The Highway Trust Fund hasn’t worked, says a new report from the Eno Transportation Foundation, so Congress should consider getting rid of it and funding all transportation out of general funds. In other words, the transportation system is breaking down because it has become too politicized, so we should solve the problem by making transportation even more political.


Eno (which was founded by William Phelps Eno, who is known as the “father of traffic safety”) claims this report is the result of 18 months of work by its policy experts. Despite all that work, the report’s conclusions would only make matters worse.


“The user pay principle works in theory,” says the report, “but has not worked in practice, at least as applied to federal transportation funding in the United States to date.” Actually, it worked great as long as Congress respected that principle, which it did from roughly 1956 through 1982. It only started to break down when Congress began diverting funds from highways to other programs. Then it really broke down when Congress, in its infinite wisdom, decided to spend more from the Trust Fund than it was earning from user fees. (It made the decision to spend a fixed amount each year regardless of revenues in 1998, but spending only actually exceeded revenues starting around 2008.)
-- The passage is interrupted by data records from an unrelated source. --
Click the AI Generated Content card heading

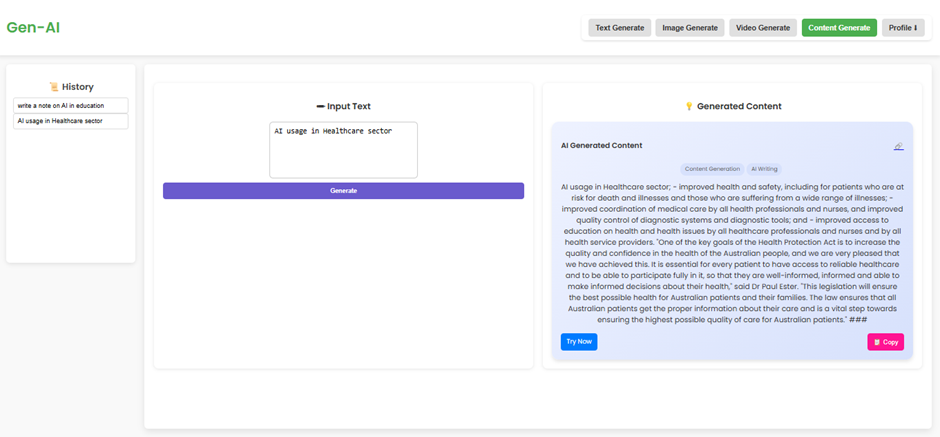(x=601, y=146)
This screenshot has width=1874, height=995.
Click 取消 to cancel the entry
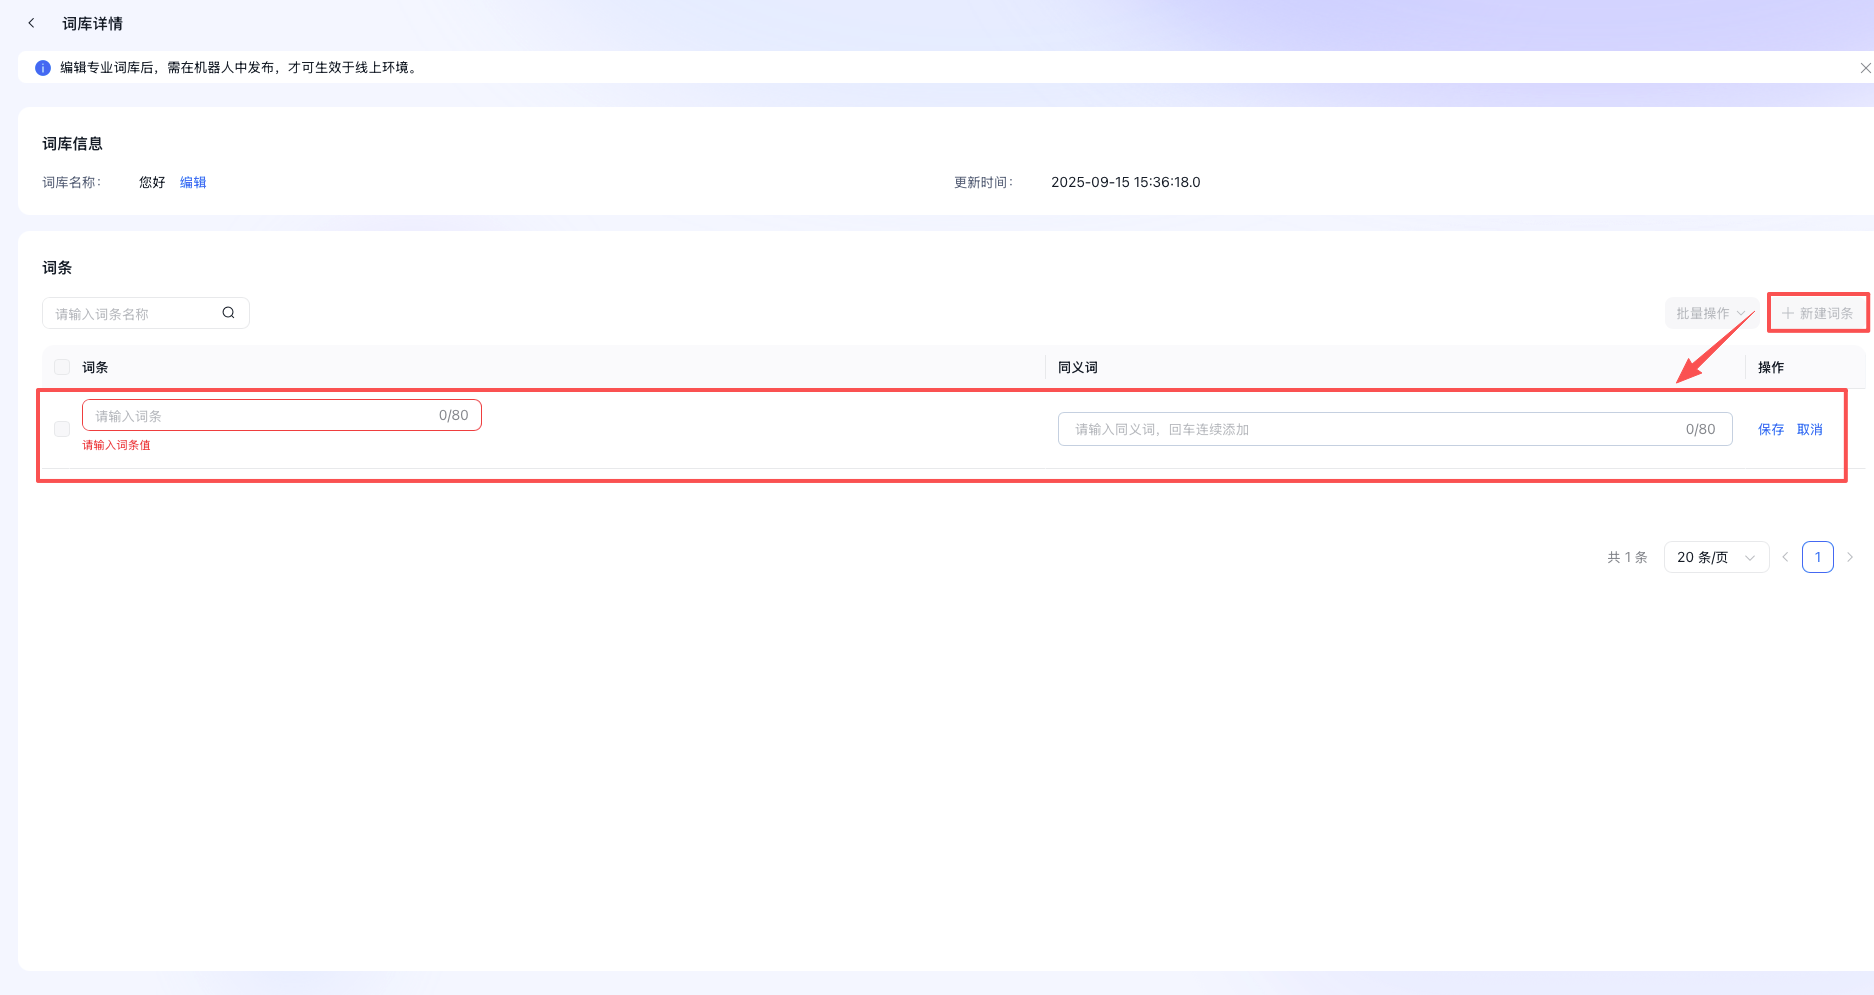click(x=1809, y=429)
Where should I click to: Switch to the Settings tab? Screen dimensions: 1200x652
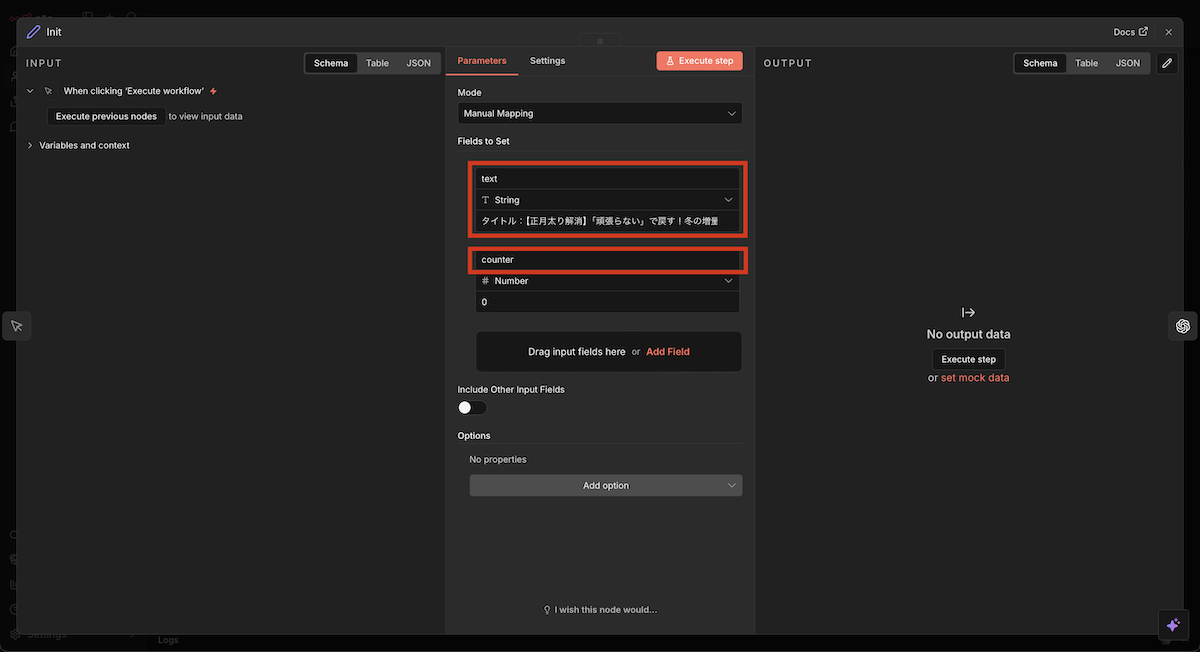tap(547, 61)
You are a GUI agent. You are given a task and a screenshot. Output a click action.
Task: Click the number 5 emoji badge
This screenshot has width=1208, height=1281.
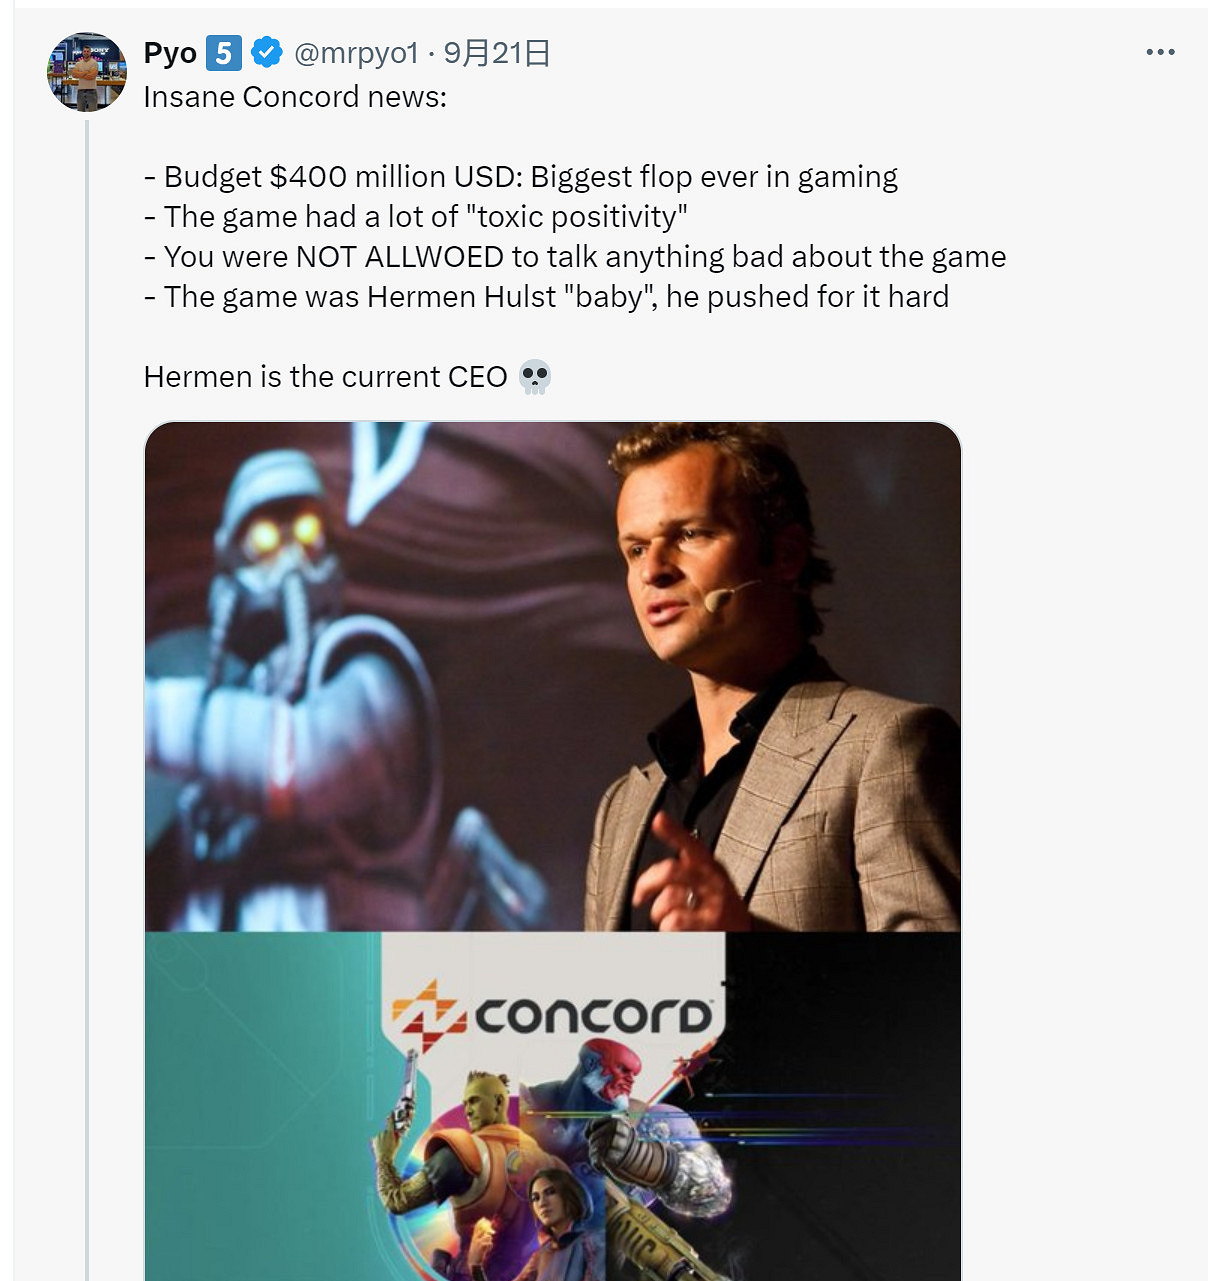pyautogui.click(x=224, y=52)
Some argue that such breakdowns in the user-fee principle are inevitable when politicians get involved. This suggests that the government should get out of the way and let user fees work again. But Eno ignores that idea, and simply dismisses user fees altogether.


Eno suggests Congress has three options:

  1. Adjust spending to revenues, either by raising gas taxes or reducing spending.
  2. Fund some things out of gas taxes and some things out of general funds (which is more-or-less the status quo).
  3. Get rid of the Highway Trust Fund and just fund all transportation out of general funds.

“Any of these ideas would represent a dramatic improvement over the existing system,” says Eno, which isn’t true since the second idea is, pretty much, the existing system. But “based on our analysis, solution 3 is at least worth exploring.”

In fact, all of the problems with our transportation system are the result of politicians departing from the user-fee principle.

  • Crumbling infrastructure is the predictable result of political decisionmaking, because politicians would rather fund new infrastructure than maintain what they have.
  • Wasteful spending on grandiose capital projects that produce few benefits is the predictable result of giving special-interest groups more say over budgets than transportation users.
  • Increased congestion is the predictable result of the fact that so many of those special interest groups benefit from not solving the congestion problem.

Eno never considers the possibility of getting the federal government out of the transportation business, most of which is not interstate and doesn’t need federal involvement. The only mentions of “devolution” in the report are in a case study of United Kingdom transportation, which only involved a partial devolution and is far from committed to the user-fee principle as petrol taxes all go into general funds.


The report only mentions substituting vehicle-mile fees for gas taxes in order to dismiss it by saying that it would “require Congress to raise taxes.” Actually, it wouldn’t because those fees would be charged and collected by state and local agencies and private parties that own and operate the nation’s highways, roads, and streets. The only reason why the federal government is involved at all is because the federal government can cheaply charge taxes on gasoline at refineries and ports of entry, a benefit that disappears if we switch to mileage-based user fees.


Eno’s solution would take us out of the traffic jam and into total and complete gridlock. Politicians would merrily allocate funds to projects that enriched their pals and campaign contributors while doing nothing for mobility. Cities and states would eagerly propose the most wasteful projects they can find in order to get “their share” of the federal largess. Anyone daring enough to complain about congestion and deteriorating infrastructure would be told that it’s their own fault for using politically incorrect modes of transport. Those who really care about the nation’s transportation system need to look deeper than the authors of Eno’s report.